2016-05-28 17:25:06 [scrapy] INFO: Spider opened
2016-05-28 17:25:06 [scrapy] INFO: Crawled 0 pages (at 0 pages/min), scraped 0 items (at 0 items/min)
2016-05-28 17:25:06 [scrapy] DEBUG: Telnet console listening on 127.0.0.1:6023
2016-05-28 17:25:07 [scrapy] DEBUG: Crawled (200) <GET http://www.jcvi.org/charprotdb/index.cgi/l_search?terms.1.field=all&terms.1.search_text=cancer&submit=+++Search+++&sort.key=organism&sort.order=%2B> (referer: None)
<200 http://www.jcvi.org/charprotdb/index.cgi/l_search?terms.1.field=all&terms.1.search_text=cancer&submit=+++Search+++&sort.key=organism&sort.order=%2B>
2016-05-28 17:25:08 [scrapy] INFO: Closing spider (finished)
2016-05-28 17:25:08 [scrapy] INFO: Dumping Scrapy stats:
{'downloader/request_bytes': 337,
 'downloader/request_count': 1,
 'downloader/request_method_count/GET': 1,
 'downloader/response_bytes': 26198,
 'downloader/response_count': 1,
 'downloader/response_status_count/200': 1,
 'finish_reason': 'finished',
 'finish_time': datetime.datetime(2016, 5, 28, 9, 25, 8, 103577),
 'log_count/DEBUG': 2,
 'log_count/INFO': 7,
 'response_received_count': 1,
 'scheduler/dequeued': 1,
 'scheduler/dequeued/memory': 1,
 'scheduler/enqueued': 1,
 'scheduler/enqueued/memory': 1,
 'start_time': datetime.datetime(2016, 5, 28, 9, 25, 6, 55848)}

当我运行其他蜘蛛时，它们都运行良好.那么有人可以告诉我我的代码有什么问题吗?还是这个网页有问题?

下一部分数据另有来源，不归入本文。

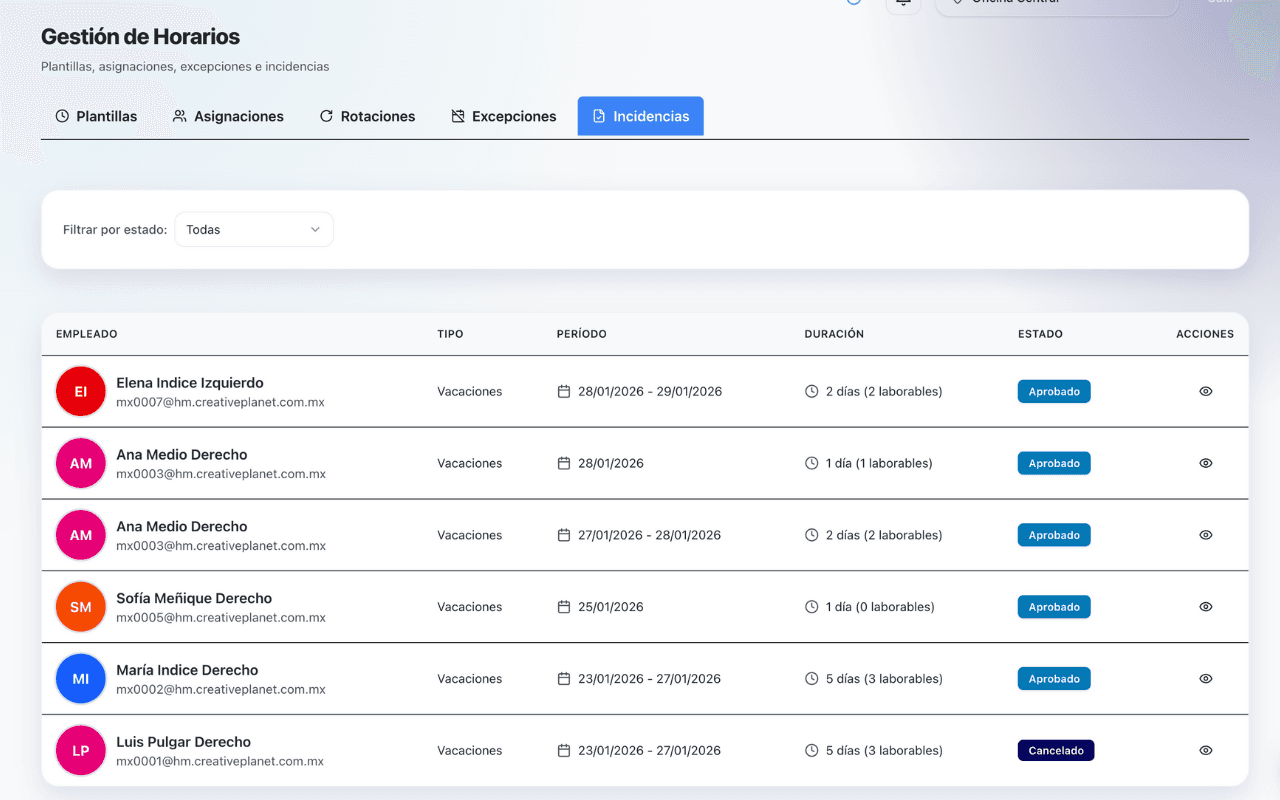Click the circular help indicator in the header
The image size is (1280, 800).
(x=853, y=2)
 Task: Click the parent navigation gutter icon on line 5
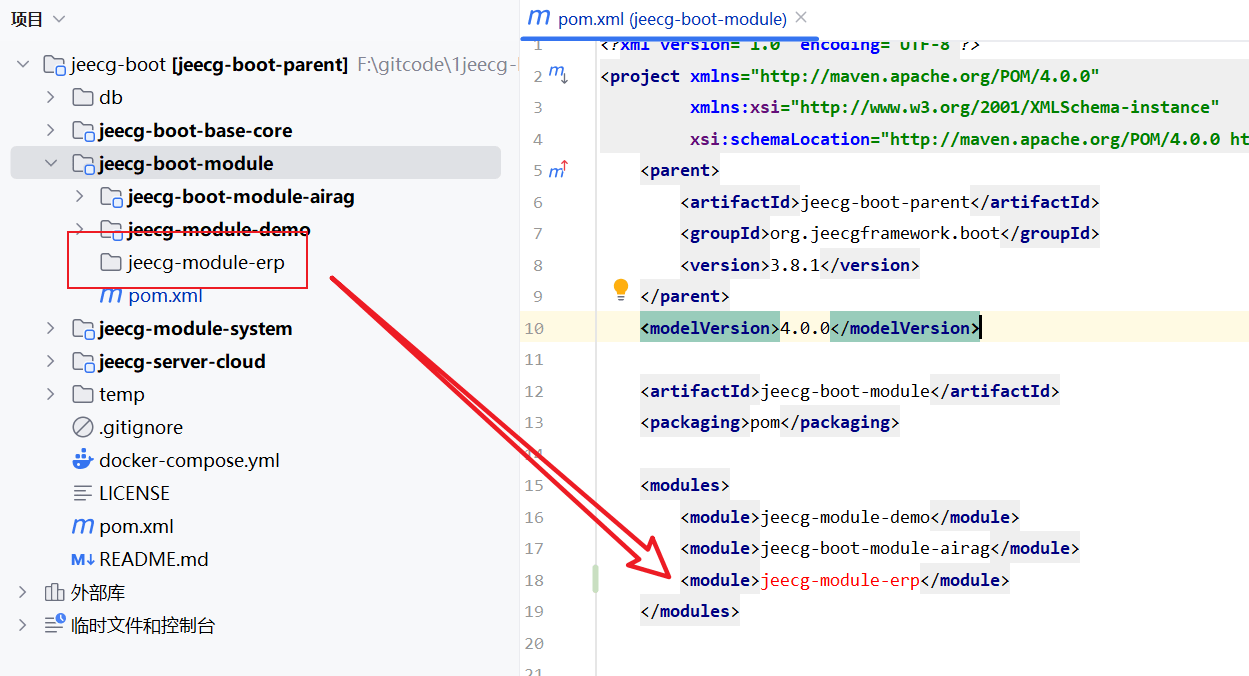point(558,170)
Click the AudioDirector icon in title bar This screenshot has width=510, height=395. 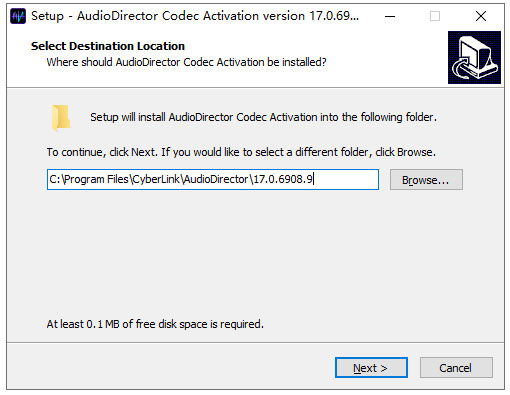[18, 16]
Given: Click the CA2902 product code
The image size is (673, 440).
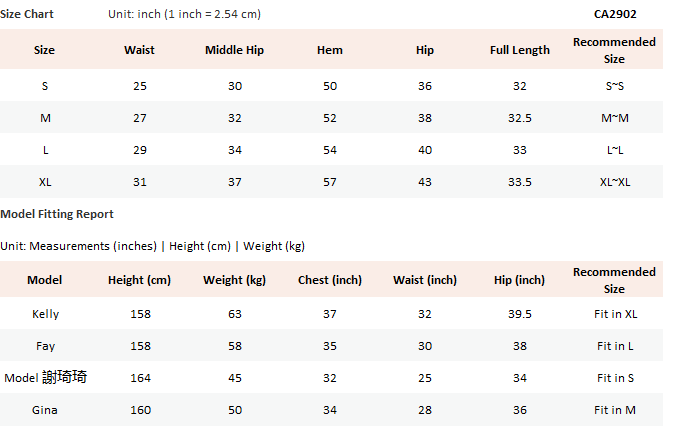Looking at the screenshot, I should coord(615,15).
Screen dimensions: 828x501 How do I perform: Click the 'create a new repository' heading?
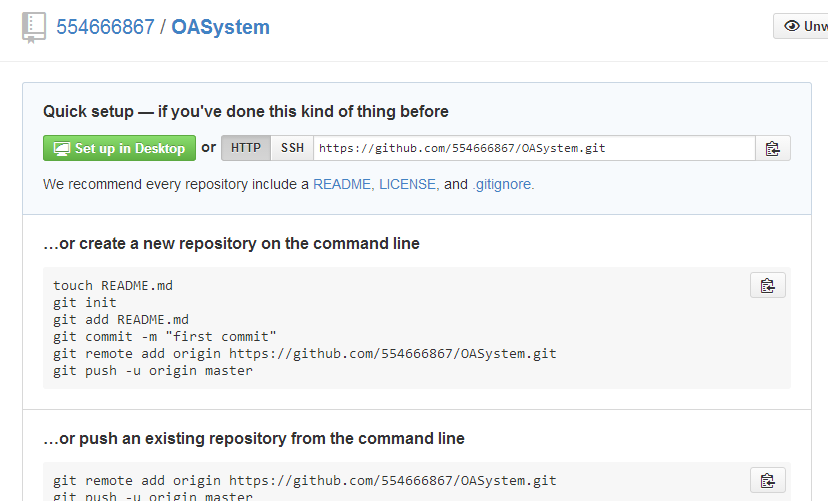[x=231, y=243]
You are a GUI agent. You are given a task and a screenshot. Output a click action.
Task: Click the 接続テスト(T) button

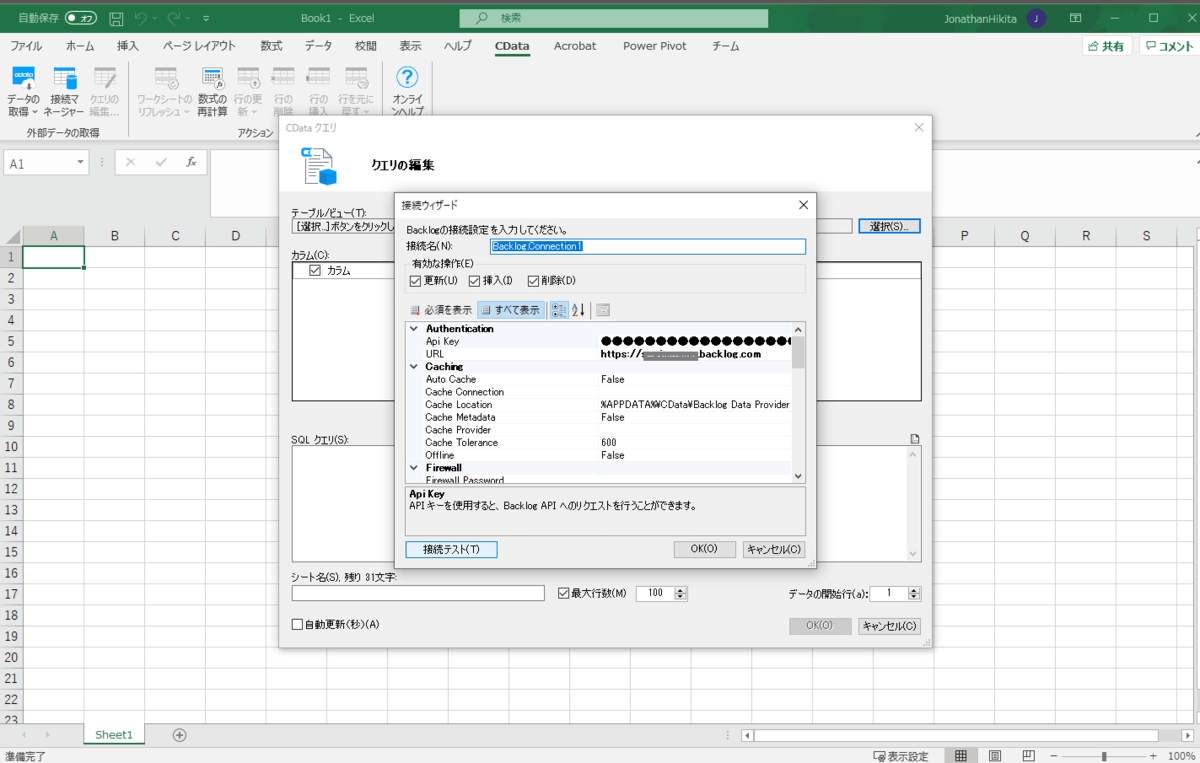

And when I run other spiders, they all works fine. So can anybody tell me what's wrong with my code? Or there is something wrong with this webpage?

推荐答案

您正在抓取它，但您的 xpath 是错误的

You are crawling it but your xpath is wrong

当您使用浏览器检查元素时，会出现 <tbody> 标记，但它不在源代码中的任何位置，因此，无需抓取任何内容！

When you inspect an element with your browser the <tbody> tag appears but it's not anywhere in the source code therefore, nothing is to be crawled!

sites = sel.xpath('//*[@id="middle_content_template"]/table/tr')

应该可以

编辑

作为旁注 extract() 返回一个 list 而不是您想要的元素，因此您需要使用 extract_first() 方法或 extract()[0]

As a side note extract() returns a list rather than the element you want so you need to use the extract_first() method or extract()[0]

例如

item['protein_name'] = site.xpath('td[1]/a/text()').extract_first()

这篇关于Scrapy 不会抓取页面的文章就介绍到这了，希望我们推荐的答案对大家有所帮助，也希望大家多多支持！